_Zu erledigende Aufgaben_
- a) Beantworte drei Fragen zum Textauszug:
(i) Wem gehört das Herz laut dem ersten Satz weiterhin?
(ii) Welchen Preis brachten die Schafe laut der deutschen Fassung des Zitats auf dem Markt?
(iii) Wie alt waren die Gebäude des Hofes laut der deutschen Fassung?
- b) Wiederhole Wort für Wort den Teil des Textauszugs, der mit den Worten „Doch sein Herz“ anfängt und mit „voll zu ernähren.“ schließt.

_Textauszug_
◆ ◆ ◆ ◆ ◆ ◆ ◆

Doch sein Herz gehört weiter dem Schäferleben im Lake Distrikt.
Dort arbeitet er in seiner freien Zeit, auch nach dem Studium. Wenn doch die Farm nicht genug abwirft um ihn und seine Familie voll zu ernähren.
Zu den beständig schlechter werdenden Bedingungen schreibt er:
„It was the same for small farmers everywhere. Our sheep made the same price at market as they had done twenty years earlier. We kept more and more and made less and less money. The cost of everything else was rocketing. Farm workers go old and were never replaced. Our buildings were thirty or forty years old and slowly falling apart, but there was no money to replace them either. Our tractors and machinery were also ageing. Farming was changing too, with a raft of new regulations that would cost a fortune to abide by on an old farm like ours. My father and mother and I were working like dogs, running fast to stand still, but just got worse and worse. No one in our world knew what to do about it, other than work like hell and hope that something would change. My dad's catchphrase was 'farming is fucked'.“
„Es war das Selbe für alle kleinen Höfe überall. Unsere Schafe brachten auf dem Markt den gleichen Preis wie vor zwanzig Jahren. Wir hielten immer mehr und mehr und machten weniger und noch weniger Geld. Die Kosten von allem anderen schossen in die Höhe. Farmarbeiter gingen in den Ruhestand und wurden nie ersetzt. Unsere Gebäude waren dreißig oder vierzig Jahre alt und fielen langsam auseinander, aber da war kein Geld um sie zu sanieren. Unsere Traktoren und Maschinen alterten auch. Und die Landwirtschaft veränderte sich, es gab jede Menge neue Regulierungen die ein Vermögen kosteten, wollte man so einen alten Hof wie unseren denen anpassen. Mein Vater, meine Mutter und ich arbeiteten bis zur Erschöpfung, rannten schnell um auf der Stelle zu stehen, aber es wurde nur schlimmer und schlimmer. Niemand in unserer Welt wusste, was dagegen zu tun war, außer wie der Teufel zu arbeiten und zu hoffen, dass sich irgendwas ändern würde. Der Standardspruch meines Vaters war: Schäferei ist am Arsch.“
Mit diesen Worten trifft James Rebanks die Situation der Weidetierhalter weltweit!

◆ ◆ ◆ ◆ ◆ ◆ ◆

_Datenabschnitt_
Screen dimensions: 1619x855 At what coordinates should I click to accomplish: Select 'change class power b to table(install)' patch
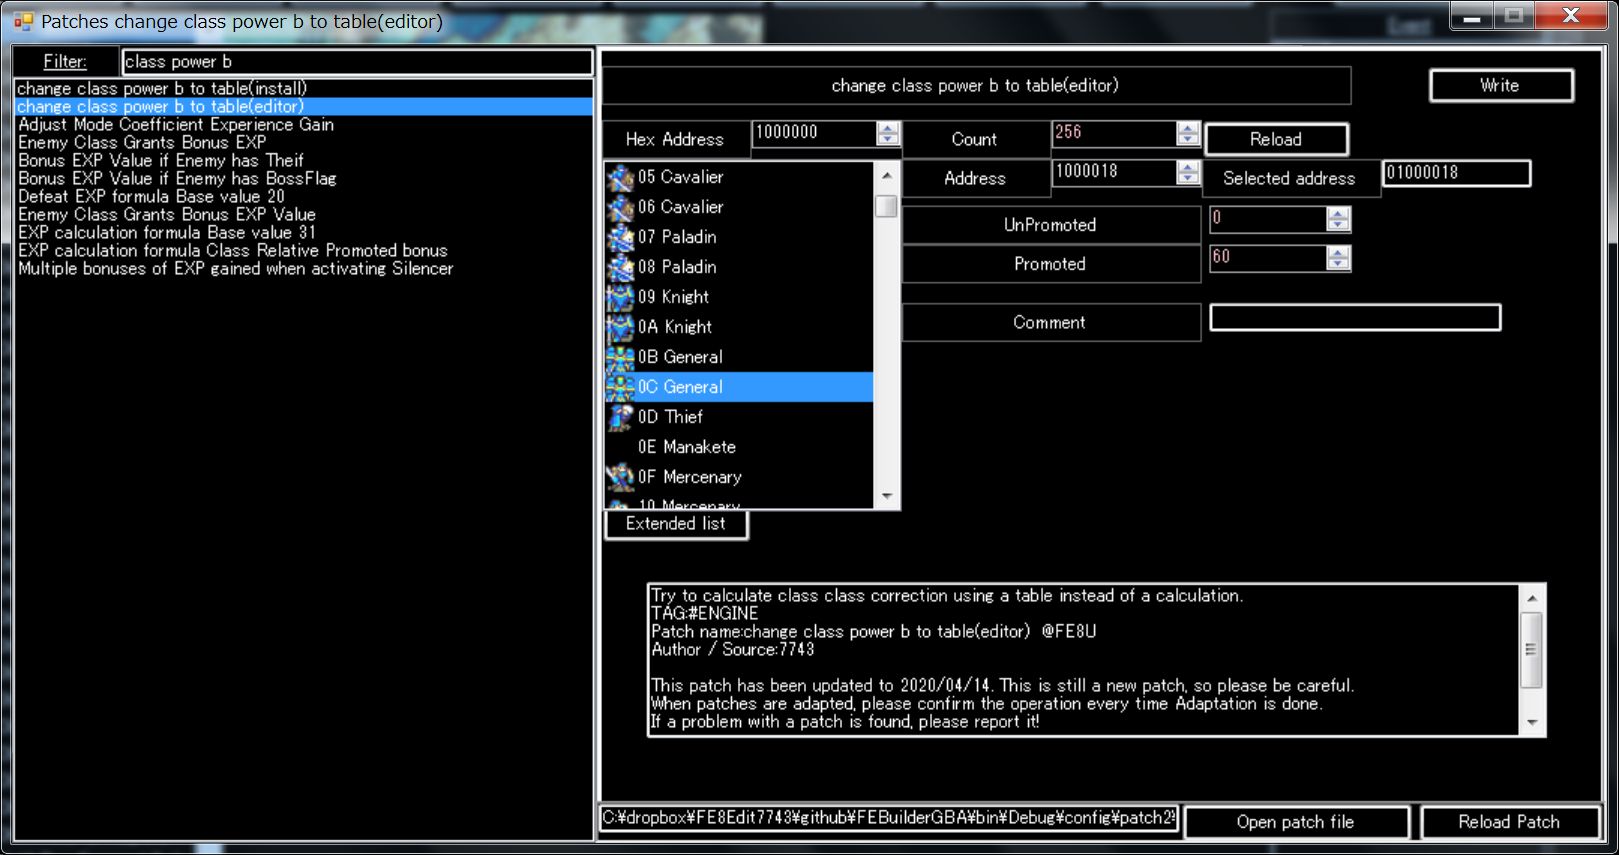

◆ ◆ ◆ ◆ ◆ ◆ ◆

_Lösungen_
- a)
(i) Dem Schäferleben im Lake Distrikt.
(ii) Den gleichen Preis wie vor zwanzig Jahren.
(iii) Dreißig oder vierzig Jahre.

- b)
Doch sein Herz gehört weiter dem Schäferleben im Lake Distrikt.
Dort arbeitet er in seiner freien Zeit, auch nach dem Studium. Wenn doch die Farm nicht genug abwirft um ihn und seine Familie voll zu ernähren.